Zug continues to lead Switzerland’s Web3 charge as nearly 1,750 blockchain firms call Crypto Valley home.
Switzerland’s Crypto Valley, the renowned blockchain hotspot spanning across the Alpine nation and neighbouring Liechtenstein, has posted an impressive 132% growth in just five years. According to the latest CV VC Crypto Valley Company & Industry Report, the region is now home to 1,749 active blockchain companies, with Zug at the heart of this Web3 revolution.
The findings offer a snapshot of a maturing ecosystem that has not only weathered global economic storms but has expanded steadily, with an 18.8% compound annual growth rate (CAGR) over the last half-decade. Beyond the numbers, the report highlights the region’s shift in company structures, steady geographical expansion, and the increasing global relevance of Swiss blockchain ventures.
Zug Remains the Beating Heart of Crypto Valley
At the centre of Crypto Valley’s exponential rise is Zug — a small city with outsized influence. Once known mainly for its low taxes, Zug has transformed into a magnet for blockchain pioneers. Over the past year alone, the number of blockchain firms based there has grown by 14%. As it stands, Zug is home to more than 40% of all Web3 companies in Switzerland.
Other regions are catching up. Zürich follows closely with 15% of the nation’s blockchain firms, while Ticino, Geneva, and Luzern are seeing consistent year-on-year growth. This spread underlines a broader national trend: Switzerland is fast becoming a decentralised hub for decentralised technology.
Infrastructure and Financial Services Lead the Sector
Crypto Valley’s strength lies in its diversity. While blockchain was once synonymous with cryptocurrency, today’s ecosystem reflects a much broader field of innovation. Infrastructure-related startups make up the largest slice of the pie, accounting for 20% of all firms in the region. These include companies working on core technologies such as blockchain protocols, interoperability solutions, and decentralised storage.
Financial services — another traditional strength of the Swiss economy — come in at a close second with 18%. The sector includes a range of players, from fintech startups to decentralised finance (DeFi) platforms and tokenisation services. Consulting and advisory firms hold a 17% share, providing the legal, technical, and strategic support that fuels the industry’s engine.
This balance between technological development and financial expertise is a key reason for Crypto Valley’s sustained appeal to startups, investors, and regulatory bodies alike.
Legal Evolution: Associations and Foundations Gain Ground
One of the more interesting findings of the report is the shift in legal frameworks. While limited liability companies (LLCs) and corporations remain the most common structures, there’s a noticeable rise in alternative models. Associations and foundations — legal entities well suited to decentralised governance — accounted for more than 20% of new company filings in 2024.

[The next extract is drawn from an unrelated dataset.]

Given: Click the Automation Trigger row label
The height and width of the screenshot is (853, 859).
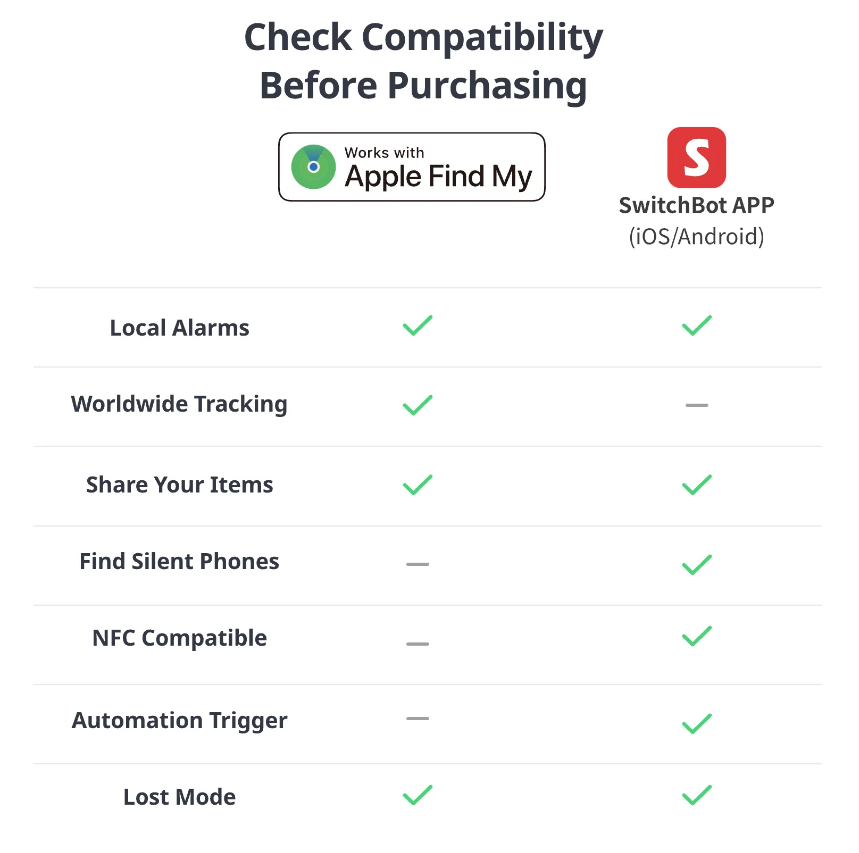Looking at the screenshot, I should click(179, 720).
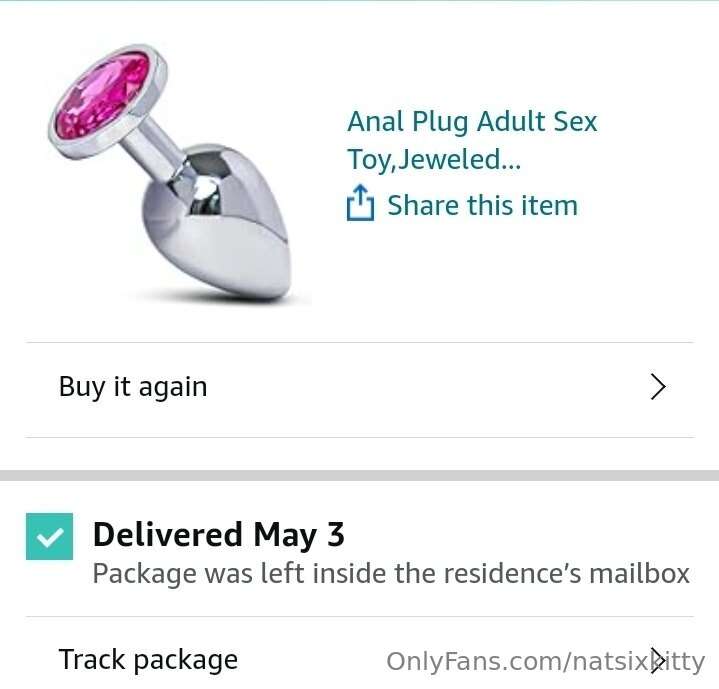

This shift reflects a maturing industry increasingly aligned with Web3’s core ethos of decentralisation and community governance. It also indicates growing confidence in the region’s legal and regulatory clarity, something that remains a major concern in other jurisdictions.
A Global Player in Blockchain Innovation
The report’s insights were echoed by Heinz Tännler, president of the Swiss Blockchain Federation, who noted that the growth “proves that the Swiss blockchain industry is not only nationally relevant but also of global strategic importance.” His comments align with a broader sentiment that Crypto Valley is not just surviving — it’s thriving, and in doing so, shaping the future of blockchain innovation on a global scale.
Mathias Ruch, CEO of CV VC, underscored this resilience, noting how the valley has “weathered global challenges, evolved, and diversified” over the past five years. The data backs his claim. Despite market volatility, regulatory debates, and global economic uncertainties, Switzerland has carved out a safe yet ambitious space for blockchain to flourish.